Dès-lors il ne reste que deux explications raisonnables à donner de ces mots, l’intégrité de l’empire ottoman ; l’une positive, l’autre négative.

D’un côté (c’est le sens négatif), nulle puissance européenne, qu’elle s’appelle Autriche, Angleterre, France ou Russie, ne doit aspirer à un agrandissement territorial aux dépens de la Turquie. L’empire turc doit rester l’empire des Ottomans. Qu’on y songe ; le jour où l’on croirait sérieusement que cela est impossible, ce jour-là il ne s’agirait plus seulement de remanier le territoire de la Turquie, mais celui de l’Europe. Il ne manque pas en Occident de choses à remettre à leur place naturelle. La France, qu’on a souvent accusée d’ambition et qui donne cependant à l’Europe, depuis vingt-cinq ans, des preuves irrécusables d’une modération bien rare dans l’histoire des grandes nations, la France ne prendra pas l’initiative de ce grand mouvement ; mais elle ne permettra pas que d’autres l’impriment au monde sans qu’il produise toutes ses conséquences, sans que l’équilibre de la balance européenne, troublé par les changemens du bassin oriental, soit rétabli par des changemens proportionnels dans le bassin occidental.

Le sens positif est celui-ci : les provinces séparées de l’administration générale de la Porte ne doivent pas être démembrées de l’empire. Le sultan doit en conserver la suzeraineté. Méhémet-Ali et ses héritiers seront les vassaux de la Porte. L’Égypte et la Syrie seront deux grands fiefs qui ne sortiront pas du cercle de l’empire ottoman.
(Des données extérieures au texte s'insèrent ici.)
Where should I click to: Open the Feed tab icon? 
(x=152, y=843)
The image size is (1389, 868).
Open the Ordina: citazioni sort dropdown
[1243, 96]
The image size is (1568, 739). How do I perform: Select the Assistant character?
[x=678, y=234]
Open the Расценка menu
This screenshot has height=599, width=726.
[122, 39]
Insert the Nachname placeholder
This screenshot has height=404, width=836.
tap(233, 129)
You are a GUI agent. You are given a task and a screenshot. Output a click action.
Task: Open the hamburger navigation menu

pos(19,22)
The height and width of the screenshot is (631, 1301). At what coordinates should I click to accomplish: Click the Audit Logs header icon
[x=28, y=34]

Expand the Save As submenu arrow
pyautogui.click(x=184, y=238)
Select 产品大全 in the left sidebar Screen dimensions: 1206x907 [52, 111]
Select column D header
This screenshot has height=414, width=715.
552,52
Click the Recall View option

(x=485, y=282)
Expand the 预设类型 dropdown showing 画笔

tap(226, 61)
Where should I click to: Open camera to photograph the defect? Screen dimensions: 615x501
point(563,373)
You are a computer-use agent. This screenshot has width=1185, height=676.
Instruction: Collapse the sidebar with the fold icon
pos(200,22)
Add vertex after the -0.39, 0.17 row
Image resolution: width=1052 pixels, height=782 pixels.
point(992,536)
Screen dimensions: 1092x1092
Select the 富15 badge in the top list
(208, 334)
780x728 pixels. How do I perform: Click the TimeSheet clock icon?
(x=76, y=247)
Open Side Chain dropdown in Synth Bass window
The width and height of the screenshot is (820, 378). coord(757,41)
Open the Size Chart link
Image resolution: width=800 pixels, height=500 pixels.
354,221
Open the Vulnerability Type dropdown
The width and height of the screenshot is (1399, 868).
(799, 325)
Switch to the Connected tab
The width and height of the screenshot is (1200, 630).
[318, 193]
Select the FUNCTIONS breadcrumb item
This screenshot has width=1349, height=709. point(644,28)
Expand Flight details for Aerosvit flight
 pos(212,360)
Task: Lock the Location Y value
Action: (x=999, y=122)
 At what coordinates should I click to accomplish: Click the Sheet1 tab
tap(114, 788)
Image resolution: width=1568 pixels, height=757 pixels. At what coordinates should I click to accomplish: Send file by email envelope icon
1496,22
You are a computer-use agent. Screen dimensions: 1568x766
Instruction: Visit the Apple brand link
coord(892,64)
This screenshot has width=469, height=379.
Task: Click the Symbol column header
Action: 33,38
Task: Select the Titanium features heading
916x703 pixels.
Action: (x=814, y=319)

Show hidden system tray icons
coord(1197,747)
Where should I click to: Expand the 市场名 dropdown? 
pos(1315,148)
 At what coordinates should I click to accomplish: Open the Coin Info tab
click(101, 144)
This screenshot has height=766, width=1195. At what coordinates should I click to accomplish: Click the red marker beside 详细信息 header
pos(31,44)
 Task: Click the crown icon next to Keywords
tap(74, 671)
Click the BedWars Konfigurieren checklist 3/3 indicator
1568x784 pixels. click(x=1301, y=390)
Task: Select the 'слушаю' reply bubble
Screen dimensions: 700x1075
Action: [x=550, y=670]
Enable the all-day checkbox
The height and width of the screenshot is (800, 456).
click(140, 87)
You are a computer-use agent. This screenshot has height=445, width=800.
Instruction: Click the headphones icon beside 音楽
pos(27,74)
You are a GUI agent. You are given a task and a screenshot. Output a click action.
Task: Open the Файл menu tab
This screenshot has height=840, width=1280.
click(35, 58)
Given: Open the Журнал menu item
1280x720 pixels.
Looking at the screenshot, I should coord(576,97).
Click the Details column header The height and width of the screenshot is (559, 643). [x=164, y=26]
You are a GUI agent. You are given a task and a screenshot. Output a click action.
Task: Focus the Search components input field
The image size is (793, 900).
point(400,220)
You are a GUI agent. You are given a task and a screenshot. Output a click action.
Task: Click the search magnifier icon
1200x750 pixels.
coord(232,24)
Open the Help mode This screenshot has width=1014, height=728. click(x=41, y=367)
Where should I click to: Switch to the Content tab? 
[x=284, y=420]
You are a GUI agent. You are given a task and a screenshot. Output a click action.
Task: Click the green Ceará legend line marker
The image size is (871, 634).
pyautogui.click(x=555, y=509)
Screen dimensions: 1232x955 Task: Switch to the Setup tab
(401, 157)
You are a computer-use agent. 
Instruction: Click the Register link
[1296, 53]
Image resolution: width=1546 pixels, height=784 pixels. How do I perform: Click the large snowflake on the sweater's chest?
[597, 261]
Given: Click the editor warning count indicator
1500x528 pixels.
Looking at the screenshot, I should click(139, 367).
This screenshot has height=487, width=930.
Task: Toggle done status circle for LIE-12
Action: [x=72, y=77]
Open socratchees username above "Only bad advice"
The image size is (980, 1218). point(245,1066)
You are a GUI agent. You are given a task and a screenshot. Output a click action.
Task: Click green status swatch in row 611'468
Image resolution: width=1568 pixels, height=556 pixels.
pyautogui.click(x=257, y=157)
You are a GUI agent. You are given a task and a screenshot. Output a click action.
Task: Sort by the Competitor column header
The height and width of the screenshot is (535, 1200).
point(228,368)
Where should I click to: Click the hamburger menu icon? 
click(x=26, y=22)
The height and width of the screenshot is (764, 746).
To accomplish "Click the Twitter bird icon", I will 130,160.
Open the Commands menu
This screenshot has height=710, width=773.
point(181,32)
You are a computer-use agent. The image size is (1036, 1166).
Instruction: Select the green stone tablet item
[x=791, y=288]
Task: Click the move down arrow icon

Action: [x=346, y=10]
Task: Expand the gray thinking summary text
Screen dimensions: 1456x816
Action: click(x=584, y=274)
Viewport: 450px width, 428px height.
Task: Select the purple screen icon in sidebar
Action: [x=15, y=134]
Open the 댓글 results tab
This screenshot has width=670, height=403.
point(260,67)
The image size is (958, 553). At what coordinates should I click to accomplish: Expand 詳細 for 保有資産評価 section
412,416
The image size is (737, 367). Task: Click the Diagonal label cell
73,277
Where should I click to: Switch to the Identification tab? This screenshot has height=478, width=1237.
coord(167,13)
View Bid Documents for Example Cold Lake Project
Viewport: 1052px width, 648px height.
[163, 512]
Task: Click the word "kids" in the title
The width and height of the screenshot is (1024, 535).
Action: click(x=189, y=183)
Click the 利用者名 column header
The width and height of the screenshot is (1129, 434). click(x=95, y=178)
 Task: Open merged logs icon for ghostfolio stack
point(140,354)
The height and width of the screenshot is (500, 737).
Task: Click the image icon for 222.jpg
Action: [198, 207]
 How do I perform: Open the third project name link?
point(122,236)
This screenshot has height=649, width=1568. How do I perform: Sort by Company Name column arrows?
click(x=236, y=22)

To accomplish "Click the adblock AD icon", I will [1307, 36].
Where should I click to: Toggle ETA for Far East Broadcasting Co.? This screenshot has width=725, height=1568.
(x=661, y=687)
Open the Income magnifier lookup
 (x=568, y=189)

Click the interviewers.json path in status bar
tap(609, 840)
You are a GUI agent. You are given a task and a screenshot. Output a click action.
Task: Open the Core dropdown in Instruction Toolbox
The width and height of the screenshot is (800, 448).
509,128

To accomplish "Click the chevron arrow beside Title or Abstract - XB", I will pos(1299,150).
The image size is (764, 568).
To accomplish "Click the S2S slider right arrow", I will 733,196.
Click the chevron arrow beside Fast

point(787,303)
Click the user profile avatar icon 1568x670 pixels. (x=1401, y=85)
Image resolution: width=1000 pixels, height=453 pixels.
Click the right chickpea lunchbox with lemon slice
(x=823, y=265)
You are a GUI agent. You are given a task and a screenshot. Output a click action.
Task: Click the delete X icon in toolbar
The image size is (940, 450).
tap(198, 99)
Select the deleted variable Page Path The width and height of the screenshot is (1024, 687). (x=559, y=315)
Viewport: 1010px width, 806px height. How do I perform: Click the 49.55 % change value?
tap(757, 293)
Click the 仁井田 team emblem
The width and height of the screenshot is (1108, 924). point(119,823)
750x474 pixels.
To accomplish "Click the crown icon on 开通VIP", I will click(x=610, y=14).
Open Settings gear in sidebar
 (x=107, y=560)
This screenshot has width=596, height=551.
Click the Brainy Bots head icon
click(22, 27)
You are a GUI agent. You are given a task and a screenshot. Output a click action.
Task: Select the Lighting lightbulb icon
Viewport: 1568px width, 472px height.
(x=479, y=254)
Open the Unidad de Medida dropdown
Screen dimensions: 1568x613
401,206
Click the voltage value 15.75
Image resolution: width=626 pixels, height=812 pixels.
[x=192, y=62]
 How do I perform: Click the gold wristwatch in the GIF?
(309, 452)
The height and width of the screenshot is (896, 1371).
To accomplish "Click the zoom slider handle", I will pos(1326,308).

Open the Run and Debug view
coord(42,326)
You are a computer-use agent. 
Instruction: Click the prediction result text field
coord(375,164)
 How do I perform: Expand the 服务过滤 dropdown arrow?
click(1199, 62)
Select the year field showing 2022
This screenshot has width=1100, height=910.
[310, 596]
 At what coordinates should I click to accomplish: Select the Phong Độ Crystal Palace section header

Méhémet-Ali n’a jamais voulu autre chose. Dans les momens les plus critiques, il n’a jamais brisé ses liens avec la Sublime-Porte, il n’a jamais manqué à ce qu’il lui devait d’honneurs et de respects. Aucun pacha ne s’est montré observateur plus scrupuleux des usages et cérémonies de l’empire. À la mort du sultan, à l’avénement du nouvel empereur, à l’occasion d’un mariage, à la publication d’un hatti-scheriff, que sais-je ? toujours Méhémet-Ali a su concilier ses légitimes prétentions avec cette position élevée, mais dépendante, qu’il n’entend pas changer. Ce n’est pas la souveraineté absolue, c’est l’administration, c’est le gouvernement héréditaire de ces provinces qu’il réclame. Il veut ce qui est, ce qui ne pourrait pas cesser d’être, sans plonger ces provinces dans le désordre, sans exposer l’empire à des secousses qu’il est hors d’état de supporter.

La France n’a jamais demandé autre chose que de régulariser ce qui existe, de sanctionner le fait accompli.

L’empire turc conservera son intégrité, et retrouvera, par l’amitié et la bonne administration d’un vassal puissant, une partie des forces qu’il a perdues.